- _Extrait du texte_:

______________________________

"L'entreprise doit prendre en considération les enjeux environnementaux" Olivia Grégoire

[INTERVIEW] Élue députée de Paris en juin 2017, Olivia Grégoire a été propulsée à la tête de la commission spéciale chargée d'examiner le projet de loi Pacte qui vise à faire grandir les PME. L'élue veut inciter les chefs d'entreprise à s'approprier ce texte législatif porté par le ministre de l'Économie Bruno Le Maire.
Grégoire Normand
Olivia Grégoire est également membre de la commission des finances.
Olivia Grégoire est également membre de la commission des finances. (Crédits : DR)

Après un véritable marathon parlementaire, le projet de loi Pacte (Plan d'action pour la croissance et la transformation des entreprises) a été adopté en première lecture à l'Assemblée nationale le 9 octobre. Cette élue, venue du monde de la communication, est passée notamment par Etalab, une plateforme rattachée au Premier ministre en charge de l'ouverture des données publiques. Elle revient pour La Tribune sur son travail parlementaire et ses attentes auprès des chefs d'entreprise.

LA TRIBUNE - Est-ce que le texte a connu beaucoup de modifications entre sa présentation en conseil des ministres et le vote solennel à l'Assemblée ? Et si oui, quelles sont ces principales modifications ?

OLIVIA GRÉGOIRE - Le texte a été enrichi par les amendements des députés, notamment ceux des oppositions. Quelque 2.200 amendements avaient été déposés en commission spéciale, et de nouveau près de 2.700 en séance publique. D'un texte initial à 73 articles, nous en comptons maintenant près de 200, ce qui montre qu'un nombre important d'amendements ont été acceptés. Cela ne veut pas dire que le texte a été dénaturé, bien au contraire. Il ne s'agit pas tant de modifications en profondeur que d'améliorations, portées par des amendements de l'ensemble des groupes. Un amendement du groupe PS pour une plus grande flexibilité du plan d'épargne retraite a été adopté. Il devrait permettre d'investir les sommes issues du plan d'épargne retraite dans le financement participatif et un autre amendement va permettre d'inscrire des critères de RSE dans la négociation d'accord d'intéressement et de participation. Un autre amendement déposé par le groupe LR permet la publicité de l'avis de la commission ad hoc que percevra ADP au titre du transfert de ses biens. En séance, 343 amendements ont été adoptés comme l'amendement relatifs aux conjoints collaborateurs ou celui relatif au "Name and Shame."

Quel bilan tirez-vous de cette expérience parlementaire ?

Sur le plan de la gestion du consensus politique, les oppositions savent être constructives. La co-construction législative, cela faisait 10 ans que j'en entendais parler, sans vraiment en voir la réalité. Là, au contraire, le ministère nous a dit que la page était blanche en 2017. J'ai eu trois mois de mission en binôme et j'ai fait remonter 54 propositions sur le premier chapitre. Sur ce total, une quarantaine ont été inscrites dans la loi Pacte. La reprise en main du texte par le gouvernement en mars et avril est liée à la stabilisation des privatisations. Ce qui a d'ailleurs engendré le report du texte en juin en conseil des ministres. Mais j'estime qu'il était nécessaire de prendre le temps de stabiliser les modalités des privatisations d'ADP, la Française des jeux et Engie. Je pense que le temps de la coconstruction a été décisif pour le travail en séance parlementaire.

______________________________

- _Éléments fournis_:

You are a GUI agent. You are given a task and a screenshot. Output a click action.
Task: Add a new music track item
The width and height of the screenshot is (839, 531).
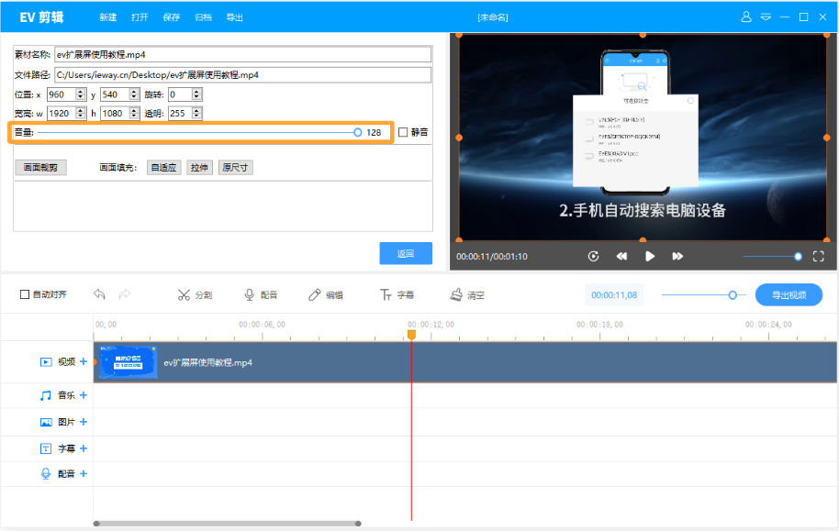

______________________________

- _Consigne_: Poursuivez l'entretien sur la loi Pacte à partir de sa dernière phrase. La liste n'intervient en rien dans ce travail.

- _Réponse_:
 Après ce travail parlementaire, quelles sont vos attentes de la part des chefs d'entreprise ?

Je tiens à ce que les chefs d'entreprise s'approprient la boîte à outils que nous avons votée. Sur les accords de participation et d'intéressement par exemple, c'est un sujet qui passionne les patrons des TPE et PME mais ils expriment parfois des angoisses à cause des mises en œuvre complexes. Nous travaillons avec le ministère du Travail et Muriel Pénicaud pour mettre en ligne des accords de participation et d'intéressement génériques pour que les chefs d'entreprise puissent se saisir des accords plus facilement. J'espère que les dirigeants vont être vigilants sur les modes d'emploi mis à disposition. Les parlementaires ont des devoirs et les entreprises ont de nouveaux droits. Du côté des parlementaires, nous devons suivre la publication des décrets et des arrêts pour la mise en oeuvre de la loi. Nous allons nous attacher également à l'évaluation.

Pouvez-vous nous en dire plus sur les fondations actionnaires moins connues en France ?

Les fondations actionnaires fonctionnent avec la modification du Code civil et les entreprises à mission. Elles font partie d'une batterie de mesures qui ont vocation à enrichir la notion d'entreprise. On estime que le seul job de l'entreprise n'est pas de rémunérer en dividendes les actionnaires. L'entreprise doit prendre en considération les enjeux sociétaux et environnementaux. Les fondations actionnaires, qui sont appelées les fonds de pérennité économique, s'inspirent de modèles capitalistiques développés en Europe du Nord depuis une quinzaine d'années comme en Suède ou au Danemark avec Lego. En France, Pierre Fabre a développé ce dispositif. On veut donner la possibilité aux entreprises qui le souhaitent de pouvoir héberger au sein d'un fonds de pérennité économique une partie de leur actionnariat. Ce dispositif permet, entre autres, de sanctuariser une partie de l'actionnariat salarié et de protéger un noyau dur d'actionnaires en cas d'OPA hostile. Ce dispositif permet également de développer un certain nombre d'actions et d'activités philanthropiques dans le domaine social ou environnemental en bénéficiant des avantages de la fondation. Il y a également une dimension économique importante avec ce dispositif qui peut soutenir la recherche et le développement.

Quels sont les principaux leviers qui permettraient d'inciter les entreprises à investir dans la R&D (recherche et développement) ?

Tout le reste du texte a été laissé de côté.